DIN GRD Bundestag Haushaltsausschuss — 20 May 25-million-Euro-Vorlagen approvals: 27mm armour-piercing ammunition (Tornado / Eurofighter / MLG 27); digital geoinformation framework; 3.5–15t military transport vehicles; additional network-service-team kits

Bundestag Budget Committee approved four procurement items on 20 May above the €25m parliamentary threshold: additional 27mm armour-piercing cartridges (Tornado / Eurofighter / MLG 27 naval light gun); framework agreement for digital geoinformation including commercial satellite imagery; additional 3.5–15t military transport vehicles for the Bundeswehr logistical system; additional kits for mobile network-service teams. Second tranche following the previous week's batch (2,030 Rheinmetall MAN trucks ~€1bn; 1m 27mm cartridges ~€330m) tracked in Signal No. 59.

BMVg 20 May

DIN GRD Germany — Federal Cabinet approves Civil Defence Plan with €10bn envelope; pivot from Cold War bunkers to everyday infrastructure (parking garages, tunnels, metro stations); 1,000+ vehicles and protective-suit procurement; mass-alert network upgrade

German Federal Cabinet approved a new Civil Defence Plan on 20 May with €10bn envelope, shifting civil-protection doctrine from Cold War bunkers (579 shelters for ~480,000 people) to everyday infrastructure — underground parking garages, road and rail tunnels, metro stations. Procurement includes 1,000+ special vehicles, protective suits and a mass-alert network upgrade. Funded in part from the special-fund debt-rule exemption.

Reuters 20 May

Forward Look

21–22 May, Helsingborg: NATO Foreign Ministers meeting. First post-Brussels-CHODs alliance set-piece for European response to the multi-year US drawdown framework SACEUR Grynkewich confirmed (Signal No. 63), the Vilnius and Estonia BAP incursions, and the Nebenzya UNSC Latvia threat.

25–26 May (indicative), Cyprus: EU Foreign Affairs Council under the Cypriot Presidency. EU governments to discuss appointment of a joint envoy for potential parallel talks with Putin — FT reports Mario Draghi and Angela Merkel as the two most-discussed candidates, with Alexander Stubb and Sauli Niinistö also on the list.

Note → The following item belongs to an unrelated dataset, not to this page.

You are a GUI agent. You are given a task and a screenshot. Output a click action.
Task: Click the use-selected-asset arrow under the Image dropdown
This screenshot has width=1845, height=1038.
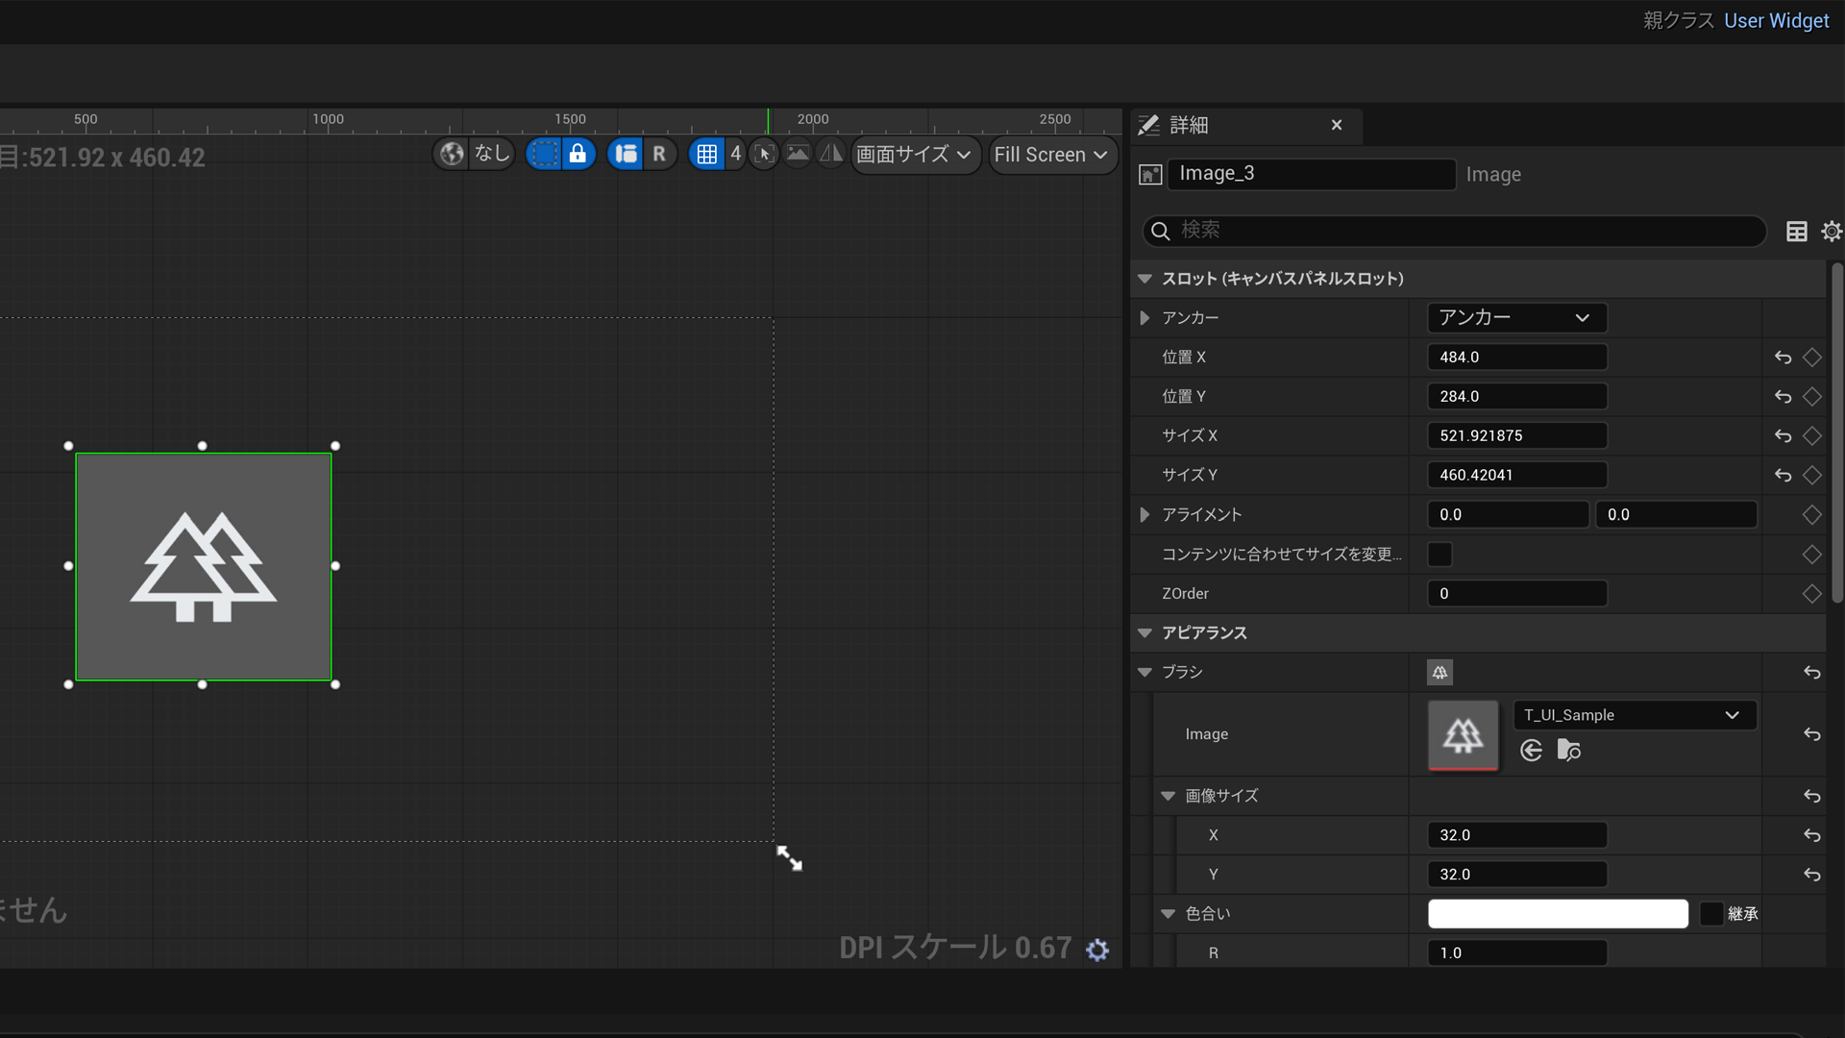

End-May: SAFE single-state procurement-exemption deadline. National contracting against SAFE loans must be signed by 30 May or revert to multi-state-procurement requirement; pressure point for Romania, Belgium, Bulgaria, Croatia and Cyprus still finalising allocations.

Mid-June, Brussels / Kyiv: €3.2bn EU macro-financial assistance disbursement to Ukraine pending Rada ratification of the MoU signed 20 May; first MFA tranche from the €90bn EU loan facility.

Summer 2026: BAAINBw matrix-structure rollout begins per Pistorius (Signal 4 above); Bremen and Brussels offices to be established; Kiel innovation centre to be set up "still in 2026" per the Bundeswehr communication.